The food in Paros was phenomenal, we had the best calamari of our lives. They know how to fry and batter things on that island. We had many different dishes that were so lightly fried and melted in your mouth. We saw fresh octopus laying in the sun for hours, as is what is recommended for the best gastronomical outcome. We saw people out on the full moon fishing for squids (as it was apparently the best time to do so), which couldn’t help but feel romantic. A connection to nature that I so often see missing in modern life. We saw boats and boats and boats next to restaurants lined up adding to the ambiance of the town of Naoussa where we stayed. 

Personality sprung from every corner and crevice. Paros allowed for a wonderful six days of calm absorption and digestion of what we had experienced over the first month of travel. Most of this trip had just happened before my eyes, but Paros was the first place I really felt that these collective month-long affairs were really sinking their teeth into my identity. I felt myself physically expanding in real time as what I had witnessed thus far in three countries, inevitably morphed who I had been, into who I was now. From how I look at cuisine the art of food has changed. The celebration of regional alcohols and liquors has changed. I see them as part of life and an art of making in and of themselves. My romantic lens on life has changed. My thrill for spontaneity has changed. My understanding of love and loss has spun. Who I am, for better or for worse has transitioned, but it has kindly so. I find myself with a bit more of a metaphorical pep in my step as I look around and find that magic lies everywhere in such different ways. It relies on its people, in its regions, to relay the messages of the area. I find this to be the most amazing part of travel and of life. Something that in my own existence, I take grave responsibility for. Something that is lost when tourism involves itself. 

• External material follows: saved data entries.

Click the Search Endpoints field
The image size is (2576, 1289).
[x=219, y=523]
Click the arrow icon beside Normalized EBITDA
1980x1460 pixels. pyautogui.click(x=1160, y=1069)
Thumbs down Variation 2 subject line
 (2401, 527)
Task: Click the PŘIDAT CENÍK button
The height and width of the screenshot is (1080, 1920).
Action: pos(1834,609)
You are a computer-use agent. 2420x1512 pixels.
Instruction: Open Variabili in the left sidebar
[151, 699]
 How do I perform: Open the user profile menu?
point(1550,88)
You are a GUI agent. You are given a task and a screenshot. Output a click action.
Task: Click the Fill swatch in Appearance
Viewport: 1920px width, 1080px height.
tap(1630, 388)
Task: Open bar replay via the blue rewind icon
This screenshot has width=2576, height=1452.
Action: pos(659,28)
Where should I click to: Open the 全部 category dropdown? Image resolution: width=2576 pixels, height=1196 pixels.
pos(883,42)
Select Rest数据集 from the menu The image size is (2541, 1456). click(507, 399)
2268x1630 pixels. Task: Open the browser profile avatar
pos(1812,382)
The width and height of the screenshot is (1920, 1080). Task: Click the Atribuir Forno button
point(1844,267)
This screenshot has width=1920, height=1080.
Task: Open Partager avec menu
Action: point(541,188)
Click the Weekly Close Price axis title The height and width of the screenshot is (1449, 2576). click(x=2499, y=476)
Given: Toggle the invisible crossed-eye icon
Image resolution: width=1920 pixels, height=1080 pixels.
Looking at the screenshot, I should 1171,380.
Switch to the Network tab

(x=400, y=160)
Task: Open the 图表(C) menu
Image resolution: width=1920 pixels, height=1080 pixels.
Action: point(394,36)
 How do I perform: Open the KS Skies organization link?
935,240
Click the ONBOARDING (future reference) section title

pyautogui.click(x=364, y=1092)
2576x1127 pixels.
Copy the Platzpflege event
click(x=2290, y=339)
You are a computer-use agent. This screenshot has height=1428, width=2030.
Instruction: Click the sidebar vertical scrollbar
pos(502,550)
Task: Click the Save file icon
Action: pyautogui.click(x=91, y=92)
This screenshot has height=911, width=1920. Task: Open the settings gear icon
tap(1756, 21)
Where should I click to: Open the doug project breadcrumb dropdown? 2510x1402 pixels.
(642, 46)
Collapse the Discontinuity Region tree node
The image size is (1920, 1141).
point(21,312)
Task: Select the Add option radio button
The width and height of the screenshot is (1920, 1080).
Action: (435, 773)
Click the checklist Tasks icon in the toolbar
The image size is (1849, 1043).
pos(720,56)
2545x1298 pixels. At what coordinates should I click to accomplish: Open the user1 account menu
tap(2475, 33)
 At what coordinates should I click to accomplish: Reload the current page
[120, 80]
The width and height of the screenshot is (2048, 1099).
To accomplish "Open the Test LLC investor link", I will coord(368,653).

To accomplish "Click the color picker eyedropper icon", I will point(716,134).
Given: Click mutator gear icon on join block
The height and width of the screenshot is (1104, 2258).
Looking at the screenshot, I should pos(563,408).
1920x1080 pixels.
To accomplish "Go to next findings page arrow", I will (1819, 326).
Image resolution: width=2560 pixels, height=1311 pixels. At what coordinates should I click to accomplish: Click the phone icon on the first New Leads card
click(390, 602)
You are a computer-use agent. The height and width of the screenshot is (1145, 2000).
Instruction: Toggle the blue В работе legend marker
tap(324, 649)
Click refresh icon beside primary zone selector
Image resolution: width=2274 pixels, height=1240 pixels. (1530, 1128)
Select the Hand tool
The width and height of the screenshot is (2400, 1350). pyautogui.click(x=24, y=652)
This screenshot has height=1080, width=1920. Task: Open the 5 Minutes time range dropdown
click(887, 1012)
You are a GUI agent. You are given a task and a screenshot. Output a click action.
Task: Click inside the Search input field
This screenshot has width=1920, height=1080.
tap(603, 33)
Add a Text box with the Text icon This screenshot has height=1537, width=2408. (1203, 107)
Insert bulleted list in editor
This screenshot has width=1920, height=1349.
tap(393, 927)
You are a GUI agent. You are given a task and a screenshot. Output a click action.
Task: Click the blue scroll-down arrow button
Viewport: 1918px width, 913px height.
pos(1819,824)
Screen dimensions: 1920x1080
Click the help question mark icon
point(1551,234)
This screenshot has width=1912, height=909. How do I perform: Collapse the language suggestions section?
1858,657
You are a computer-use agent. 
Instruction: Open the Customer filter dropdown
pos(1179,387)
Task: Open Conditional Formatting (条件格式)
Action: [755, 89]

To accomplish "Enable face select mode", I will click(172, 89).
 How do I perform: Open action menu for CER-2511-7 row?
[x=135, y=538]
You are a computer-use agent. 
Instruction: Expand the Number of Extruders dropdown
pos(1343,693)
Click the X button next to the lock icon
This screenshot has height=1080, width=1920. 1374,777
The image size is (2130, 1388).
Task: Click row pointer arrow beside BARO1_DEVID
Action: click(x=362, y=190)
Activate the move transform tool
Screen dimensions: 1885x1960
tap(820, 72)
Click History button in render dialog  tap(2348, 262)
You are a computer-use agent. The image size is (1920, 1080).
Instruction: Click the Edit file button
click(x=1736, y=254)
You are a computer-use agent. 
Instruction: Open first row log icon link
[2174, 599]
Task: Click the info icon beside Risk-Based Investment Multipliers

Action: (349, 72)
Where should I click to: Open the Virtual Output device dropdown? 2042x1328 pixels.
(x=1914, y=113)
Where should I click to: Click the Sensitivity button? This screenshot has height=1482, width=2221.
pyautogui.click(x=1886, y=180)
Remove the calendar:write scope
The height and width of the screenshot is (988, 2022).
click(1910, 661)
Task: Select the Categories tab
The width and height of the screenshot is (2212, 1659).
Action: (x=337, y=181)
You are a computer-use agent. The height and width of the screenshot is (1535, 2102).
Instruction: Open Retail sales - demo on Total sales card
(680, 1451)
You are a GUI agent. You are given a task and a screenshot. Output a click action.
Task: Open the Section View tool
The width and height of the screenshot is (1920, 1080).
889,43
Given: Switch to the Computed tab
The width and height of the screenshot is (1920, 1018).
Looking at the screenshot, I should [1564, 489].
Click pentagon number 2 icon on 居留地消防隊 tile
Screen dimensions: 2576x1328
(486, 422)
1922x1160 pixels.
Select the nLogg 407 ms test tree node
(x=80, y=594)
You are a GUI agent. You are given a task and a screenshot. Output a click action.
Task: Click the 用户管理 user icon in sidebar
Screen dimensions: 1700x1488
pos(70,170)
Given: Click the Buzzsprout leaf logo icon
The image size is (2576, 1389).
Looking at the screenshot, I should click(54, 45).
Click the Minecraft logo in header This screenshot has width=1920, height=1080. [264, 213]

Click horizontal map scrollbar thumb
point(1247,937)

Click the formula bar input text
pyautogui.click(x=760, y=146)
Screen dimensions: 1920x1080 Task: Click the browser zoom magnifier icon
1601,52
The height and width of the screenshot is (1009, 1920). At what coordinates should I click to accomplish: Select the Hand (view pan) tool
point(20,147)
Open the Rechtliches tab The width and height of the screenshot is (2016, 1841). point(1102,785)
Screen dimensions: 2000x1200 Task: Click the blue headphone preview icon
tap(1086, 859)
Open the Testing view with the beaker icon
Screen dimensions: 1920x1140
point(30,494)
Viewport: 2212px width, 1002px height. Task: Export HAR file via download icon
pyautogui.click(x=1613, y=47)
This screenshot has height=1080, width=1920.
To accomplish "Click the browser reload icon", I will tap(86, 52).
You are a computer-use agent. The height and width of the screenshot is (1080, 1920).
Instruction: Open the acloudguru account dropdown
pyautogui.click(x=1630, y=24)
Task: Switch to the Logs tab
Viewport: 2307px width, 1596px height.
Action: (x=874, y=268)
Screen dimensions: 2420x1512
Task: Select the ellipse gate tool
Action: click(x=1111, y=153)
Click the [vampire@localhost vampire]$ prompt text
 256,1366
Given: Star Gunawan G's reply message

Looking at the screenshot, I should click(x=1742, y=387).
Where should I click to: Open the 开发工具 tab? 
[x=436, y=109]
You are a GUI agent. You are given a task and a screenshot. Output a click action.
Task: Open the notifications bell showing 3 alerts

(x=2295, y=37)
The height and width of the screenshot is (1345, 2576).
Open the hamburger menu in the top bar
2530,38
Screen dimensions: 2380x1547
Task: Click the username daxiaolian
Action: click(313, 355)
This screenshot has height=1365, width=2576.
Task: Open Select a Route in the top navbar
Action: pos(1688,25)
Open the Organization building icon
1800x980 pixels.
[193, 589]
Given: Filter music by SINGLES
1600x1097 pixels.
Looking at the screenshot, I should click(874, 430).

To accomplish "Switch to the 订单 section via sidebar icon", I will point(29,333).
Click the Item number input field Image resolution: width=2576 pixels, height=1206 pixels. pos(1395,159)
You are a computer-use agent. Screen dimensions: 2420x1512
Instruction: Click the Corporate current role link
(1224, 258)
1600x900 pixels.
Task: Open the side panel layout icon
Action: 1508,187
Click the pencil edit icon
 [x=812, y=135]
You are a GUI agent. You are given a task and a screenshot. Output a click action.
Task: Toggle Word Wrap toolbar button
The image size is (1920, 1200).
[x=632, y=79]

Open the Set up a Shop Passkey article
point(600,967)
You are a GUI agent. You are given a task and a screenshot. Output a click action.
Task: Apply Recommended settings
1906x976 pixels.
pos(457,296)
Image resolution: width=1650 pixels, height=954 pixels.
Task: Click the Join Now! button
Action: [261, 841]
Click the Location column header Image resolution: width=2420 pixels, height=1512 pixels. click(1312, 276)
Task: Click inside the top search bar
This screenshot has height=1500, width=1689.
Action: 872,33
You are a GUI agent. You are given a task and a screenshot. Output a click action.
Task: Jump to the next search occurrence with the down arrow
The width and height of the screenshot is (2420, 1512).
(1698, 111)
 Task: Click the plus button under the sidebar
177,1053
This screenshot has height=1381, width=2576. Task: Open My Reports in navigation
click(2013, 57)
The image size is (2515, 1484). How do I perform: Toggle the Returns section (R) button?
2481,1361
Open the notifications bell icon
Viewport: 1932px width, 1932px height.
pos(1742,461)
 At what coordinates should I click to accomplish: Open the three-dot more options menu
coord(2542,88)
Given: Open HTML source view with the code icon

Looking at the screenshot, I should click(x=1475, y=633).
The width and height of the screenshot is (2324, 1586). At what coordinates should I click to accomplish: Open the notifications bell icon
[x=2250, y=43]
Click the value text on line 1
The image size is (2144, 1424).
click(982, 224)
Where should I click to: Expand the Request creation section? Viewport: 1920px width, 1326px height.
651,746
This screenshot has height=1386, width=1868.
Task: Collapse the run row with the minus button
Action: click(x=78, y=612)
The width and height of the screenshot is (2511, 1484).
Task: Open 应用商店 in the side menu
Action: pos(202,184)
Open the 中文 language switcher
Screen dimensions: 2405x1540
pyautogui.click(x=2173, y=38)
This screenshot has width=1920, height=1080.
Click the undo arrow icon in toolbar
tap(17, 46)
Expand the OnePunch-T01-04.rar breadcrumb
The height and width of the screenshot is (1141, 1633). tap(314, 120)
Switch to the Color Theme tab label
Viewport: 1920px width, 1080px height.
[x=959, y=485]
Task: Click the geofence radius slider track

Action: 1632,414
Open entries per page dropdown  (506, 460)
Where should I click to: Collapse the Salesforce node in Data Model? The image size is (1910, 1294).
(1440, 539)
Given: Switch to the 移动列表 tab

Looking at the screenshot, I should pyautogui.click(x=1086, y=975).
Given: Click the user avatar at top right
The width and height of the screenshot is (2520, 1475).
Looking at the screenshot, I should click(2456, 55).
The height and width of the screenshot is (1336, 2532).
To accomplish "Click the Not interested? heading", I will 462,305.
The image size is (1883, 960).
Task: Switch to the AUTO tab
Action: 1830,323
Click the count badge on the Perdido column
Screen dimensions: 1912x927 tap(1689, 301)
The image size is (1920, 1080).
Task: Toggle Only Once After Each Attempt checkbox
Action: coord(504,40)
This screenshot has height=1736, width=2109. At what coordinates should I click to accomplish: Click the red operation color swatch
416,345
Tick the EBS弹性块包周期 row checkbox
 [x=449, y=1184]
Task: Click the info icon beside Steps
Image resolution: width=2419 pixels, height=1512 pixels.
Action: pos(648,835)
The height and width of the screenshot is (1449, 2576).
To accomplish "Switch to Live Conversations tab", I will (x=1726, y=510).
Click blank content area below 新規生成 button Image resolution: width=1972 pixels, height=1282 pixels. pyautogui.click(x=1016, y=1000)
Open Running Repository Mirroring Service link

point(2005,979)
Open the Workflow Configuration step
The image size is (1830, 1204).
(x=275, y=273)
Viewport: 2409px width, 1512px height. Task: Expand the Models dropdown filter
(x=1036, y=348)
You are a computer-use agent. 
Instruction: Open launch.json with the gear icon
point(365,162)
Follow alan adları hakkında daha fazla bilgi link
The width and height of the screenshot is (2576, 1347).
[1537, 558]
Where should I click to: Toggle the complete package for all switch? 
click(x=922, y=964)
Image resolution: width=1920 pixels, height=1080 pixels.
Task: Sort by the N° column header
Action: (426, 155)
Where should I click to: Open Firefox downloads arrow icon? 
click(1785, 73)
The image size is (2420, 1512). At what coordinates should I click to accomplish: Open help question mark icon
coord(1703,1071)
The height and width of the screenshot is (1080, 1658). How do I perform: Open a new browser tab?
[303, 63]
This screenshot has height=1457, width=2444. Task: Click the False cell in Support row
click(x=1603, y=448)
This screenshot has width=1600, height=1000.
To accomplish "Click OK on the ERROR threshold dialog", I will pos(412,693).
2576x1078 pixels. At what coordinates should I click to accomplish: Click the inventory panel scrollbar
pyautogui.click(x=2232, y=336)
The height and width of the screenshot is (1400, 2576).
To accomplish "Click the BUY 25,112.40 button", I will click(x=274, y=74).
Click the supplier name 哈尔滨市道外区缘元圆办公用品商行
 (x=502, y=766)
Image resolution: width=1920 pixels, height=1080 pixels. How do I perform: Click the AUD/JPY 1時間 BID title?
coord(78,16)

We had a wonderful conversation with our taxi driver in Athens who had been to almost all the islands and was discussing his time there. He said everyone knows the road that Mykonos and Santorini have gone down, is a road they will regret. He said, “They do not see you as a person now, just a $ sign, a vessel for money”. It was very validating to hear, but saddens me to know everyone around knows the road, yet it is happening anyway. How on earth do we watch our lives or society go down roads or experiences that we know, at their best are not fulfilling yet at their worst are damaging sometimes beyond repair. But do we find ourselves entertaining them anyway? It’s some type of collective reckoning that almost feels like a perfect example of the power we all have in thoughts and actions, yet also the paralysis we can equally convey. I do not have too much of a solution that can be spoken in a few sentences but I do know that spoken word of these experiences is of much importance, you never know to whose ears your words can find solace and change the trajectory of thinking and life. It’s what can be most proven to be effective in the rising and falling of people. 

I know I am somewhat responsible for the direction places like Santorini and Mykonos have gone, I have felt that on many occasions through this trip thus far. In the long lines at the Palace of Versailles and the Louvre in Paris. At the Sistine Chapel in Vatican City where Michaelangelo created his first and last painted masterpieces that took my breath away. In the narrow, crowded streets of Venice and the bombarding areas of the Amalfi Coast.

 I wonder what levels of true traveler appreciation are taking hold among the destruction of culture that tourism is equally creating. I cannot help but have my mind here as I wander places that I can feel have been tainted by the people who visit and who have inevitably changed the culture of these spaces. Where does the line of responsibility and duty lie on the travelers to keep places authentic and cultures intact and where does it lie on these landmarks to not succumb to money as the future of where these spaces lie? Do people stop traveling and learning in this way? I do not know the answer, but I cannot help but discuss the damage of tourism I can see around me on this trip because I equally have experienced it in my hometown. I don’t know the answers, but I do think something needs to change.